For expression of an epitope-tagged version of eIF4H in mammalian cells, sequences encoding HA-tagged eIF4H were PCR amplified from pACT2-4H and inserted between the NcoI and SacI sites of pTM1, to yield pTM1-4H. Parallel procedures were used to construct pTM1-4Hi, encoding an HA-tagged eIF4Hi. To express Vhs, the UL41 open reading frame was PCR amplified and inserted between the NcoI and BamHI sites of pTM1, to yield pTM1-Vhs.
Yeast two-hybrid screen.
A search for cellular cDNAs encoding Vhs-interacting proteins was performed using the Matchmaker Two-Hybrid System 2 (Clontech) according to standard techniques (12). Yeast strain Y190, which contains the his3 and lacZ genes driven by Gal4-responsive promoters, was transformed with pAS2-Vhs. Cells receiving the bait plasmid were transformed with plasmids from a commercially available library of HeLa cell cDNAs in the Gal4 activation domain vector pACT2 (Clontech). Cells that grew on synthetic dropout (SD) medium containing 35 mM 3-aminotriazole (3-AT) and lacking tryptophan, leucine, and histidine potentially did so because of activation of the Gal4-responsive his3 gene. These were replica plated onto filters and screened for lacZ expression according to standard protocols (Clontech). cDNA-containing plasmids were isolated from blue colonies, amplified in Escherichia coli strain KC8 (Clontech), and analyzed by restriction enzyme digestion. Selected plasmids were used to retransform yeast strain Y187 along with the pAS2-Vhs. Plasmids that activated lacZ expression in the presence of pAS2-Vhs, but not in the presence of the DNA binding domain vector pAS2-1 or an unrelated bait plasmid containing a cDNA for lamin C (Clontech), were judged to encode potential Vhs-interacting proteins. cDNA sequences were determined and compared to known DNA and protein sequences using the BLAST network service and sequence analysis software of the National Center for Biotechnology Information. Quantitative analyses of LacZ expression in yeast containing selected bait and cDNA-containing plasmids were performed according to published protocols (4).
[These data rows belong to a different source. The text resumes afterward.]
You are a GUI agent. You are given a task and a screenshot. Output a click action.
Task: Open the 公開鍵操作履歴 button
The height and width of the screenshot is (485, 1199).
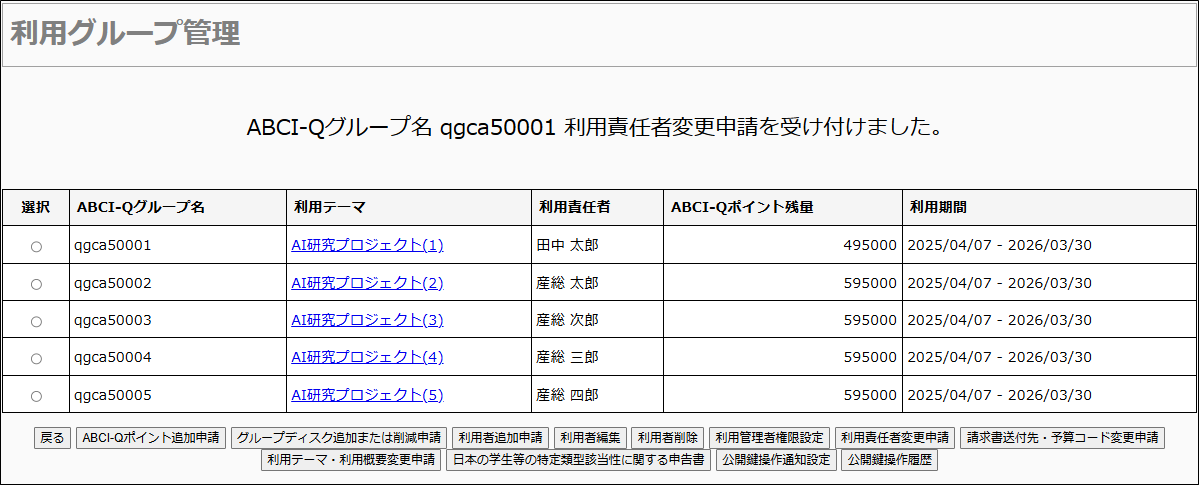pyautogui.click(x=889, y=461)
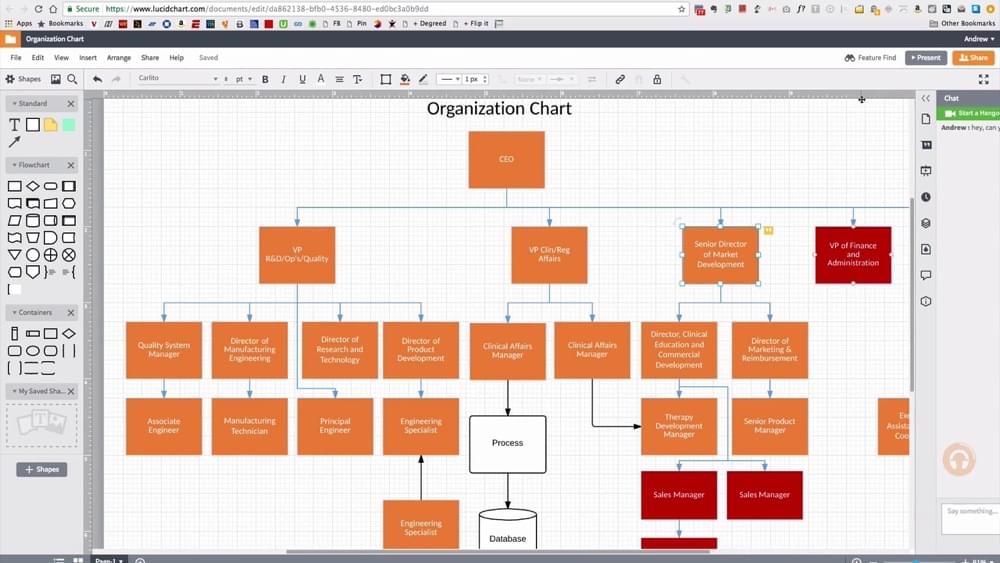Open the layers icon in right dock
This screenshot has height=563, width=1000.
926,223
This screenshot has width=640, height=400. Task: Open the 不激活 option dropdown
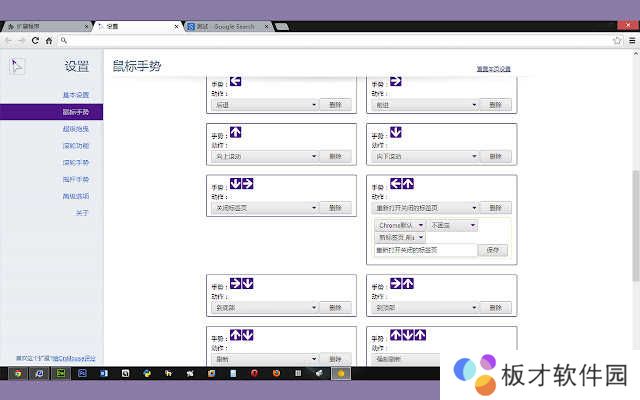tap(453, 226)
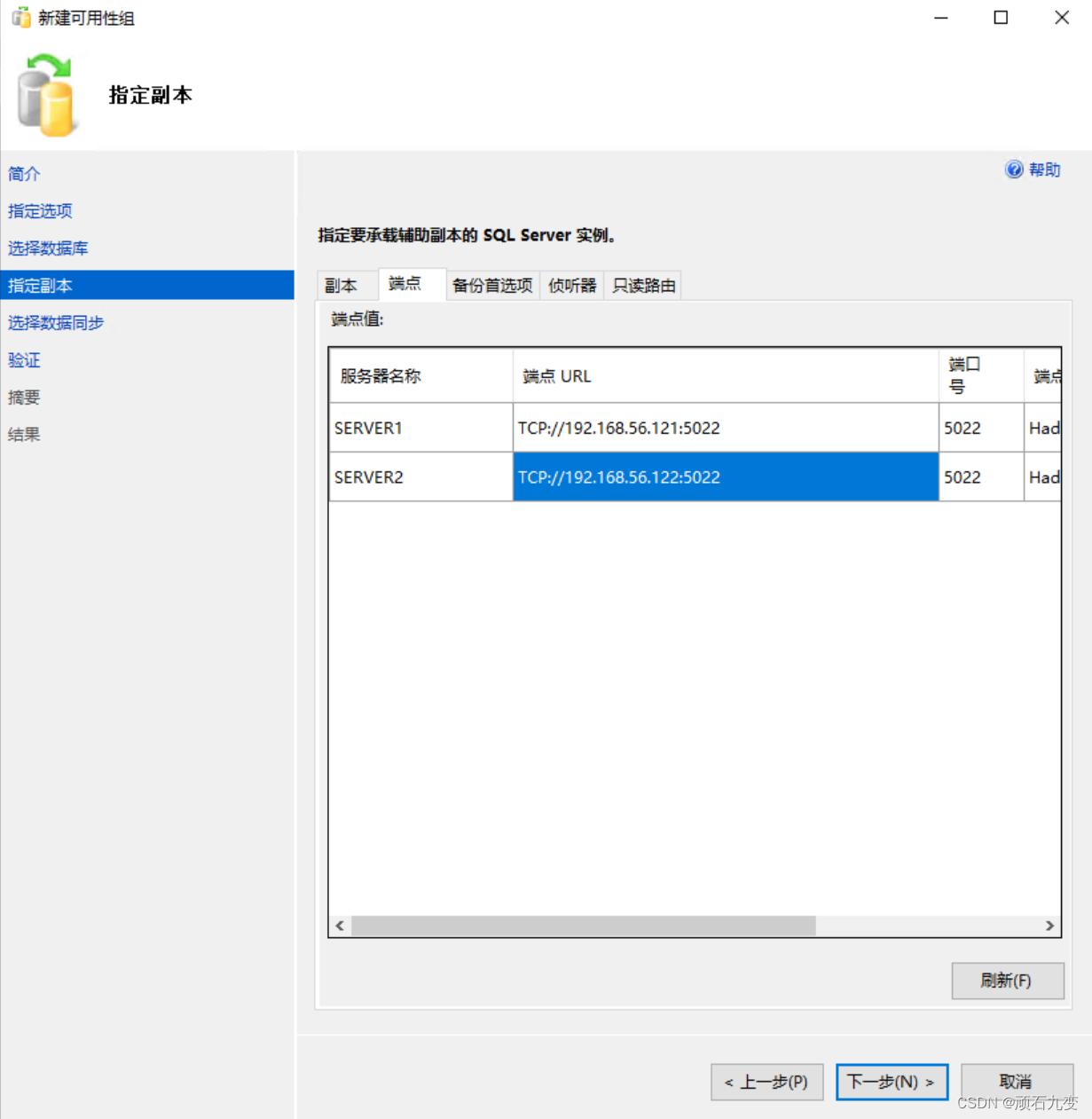The height and width of the screenshot is (1119, 1092).
Task: Open the 验证 step in sidebar
Action: 24,359
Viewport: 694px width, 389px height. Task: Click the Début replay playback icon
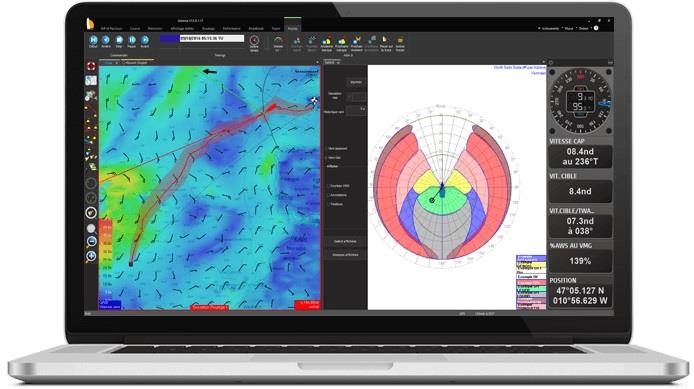click(93, 40)
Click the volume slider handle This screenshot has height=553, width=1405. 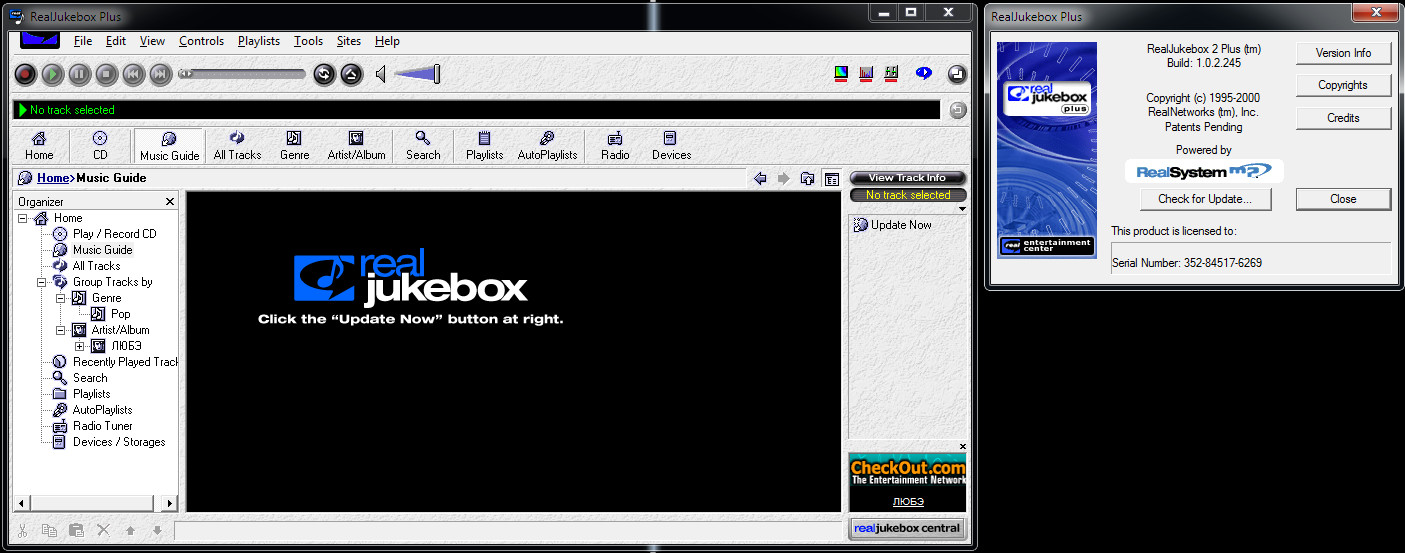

Recombination-based two-hybrid assay.
A recombination-based yeast two-hybrid assay was performed as described previously (30). Yeast strain Y190 was transformed with pACT2-4H and the large SmaI fragment of pAS2-Vhs (see Fig. 4). This fragment contains all of the pAS2-Vhs sequences except those encoding Vhs amino acids 148 through 343. Transformations also included an EcoRI-XbaI fragment from another plasmid containing the entire mutant Vhs allele whose binding to eIF4H was to be tested. Transformants were plated on SD medium containing 35 mM 3-AT and lacking tryptophan, leucine, and histidine to select for yeast that grew because transcription of the Gal4-responsive his3 gene had been activated. Within the yeast, recombination between the SmaI fragment of pAS2-Vhs and the fragment containing the mutant Vhs gene resulted in reconstitution of a pAS2-Vhs plasmid containing the Vhs mutation. Transformations that contained an EcoRI-XbaI fragment carrying the wild-type Vhs allele gave rise to 200 to 300 colonies on the selective medium which also expressed the lacZ gene from a Gal4-responsive promoter. In contrast, transformations that contained just pACT2-4H and the large SmaI fragment of pAS2-Vhs, but no EcoRI-XbaI fragment containing a Vhs allele, gave rise to at most 5 to 10 colonies on selective medium. Mutant Vhs alleles that gave rise to a number of colonies comparable to that of wild-type Vhs were judged to encode proteins that retained eIF4H binding activity. In contrast, several mutant alleles gave rise to no more than the background number of colonies and were judged to encode proteins that had lost the ability to interact with eIF4H. All of the mutants gave rise to a number of colonies comparable to that of wild-type Vhs or a number that was indistinguishable from the background.
FIG. 4.
Strategy of the recombination-based yeast two-hybrid assay. Yeast strain Y190 was transformed with pACT2-4H and the large SmaI fragment of pAS2-Vhs. Transformations also included an EcoRI-XbaI fragment from another plasmid containing the entire mutant Vhs allele whose binding to eIF4H was to be tested. Within the yeast, recombination between the SmaI fragment of pAS2-Vhs and the fragment containing the mutant Vhs gene resulted in reconstitution of a pAS2-Vhs plasmid containing the Vhs mutation. Transformants were plated on SD medium containing 35 mM 3-AT and lacking tryptophan, leucine, and histidine to select for yeast that grew because transcription of the Gal4-responsive his3 gene had been activated. Transformations that contained a Vhs allele encoding a protein that bound eIF4H gave rise to 200 to 300 colonies on the selective medium, while control transformations containing just pACT2-4H and the large SmaI fragment of pAS2-Vhs gave rise to at most 5 to 10 colonies.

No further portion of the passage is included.